At the PictSweet mushroom farm, huge piles of mushroom compost sit for about 30 days and do what compost does - heat up. The straw provides the structure and some food for bacteria, and the urea, cottonseed meal and chicken manure provide most of the nutrients.
The bacteria multiply, forcing the temperature inside the pile up to more than 160 degrees F, killing any weed seeds or pathogens that might have been present in the straw or animal wastes. The result is mushroom compost, ready to grow a crop of commercial table mushrooms.
The cured compost is placed in beds in a dark, cool and humid warehouse and then is pasteurized at about 140 degrees F to kill any surface disease-causing organisms and pests, said Stout. Workers then inoculate the compost with mushroom spores. Underground roots called mycelium grow in the compost, then five weeks after inoculation, mushrooms are ready to pick. A crop continues to be harvested for three to four weeks before the bed is exhausted, said Stout.
After every planting cycle, the compost is removed because it is "used up," by the growing mushrooms. But it still has plenty left for gardeners and landscapers - it is sold to nurseries, landscape supply firms and general contractors all over the state, said Stout.
Mushroom compost can supply nutrients and increase the water-holding capacity of the soil. But mushroom compost can be too much of a good thing for seeds, seedlings and young plants, said OSU's Hart.
"The soluble salts and other nutrients in fresh, undiluted mushroom compost, are too concentrated for germinating seeds, young plants and other salt-sensitive plants including members of the heath family such as rhododendrons, blueberries and azaleas," said Hart.
To avoid killing germinating seeds and stressing heath family members, Hart recommends mixing mushroom compost with garden soil before using it on young plants. Or, order a supply of mushroom compost in the fall and let it sit uncovered, to "cure" over the winter.
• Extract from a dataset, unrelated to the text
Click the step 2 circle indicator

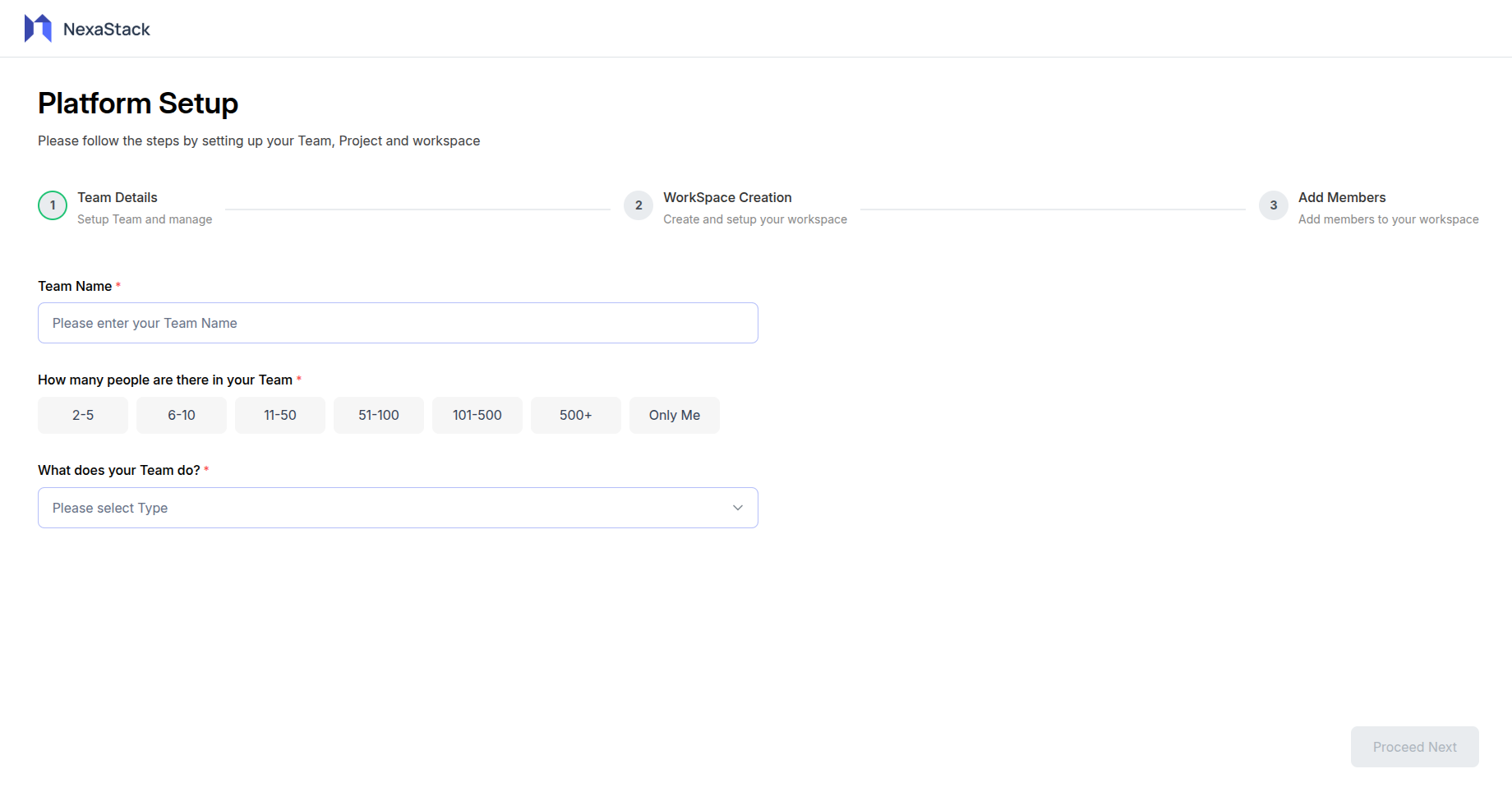[x=638, y=205]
Used with care, mushroom compost also can be used as a mulch around perennials, trees and shrubs, said Hart. For flower beds and vegetable gardens, till about 3 inches of the compost into the top six inches of fairly dry garden soil. For containerized plants, fresh mushroom compost should only make up about one-quarter of the volume of soil in the container. Remember that rhododendrons, azaleas, camellias and other members of the heath family will be injured by salts unless mushroom compost is "cured" first.
When ordering or buying mushroom compost, remember that one cubic yard of compost will cover about 100 square feet of garden to a depth of about 2 inches.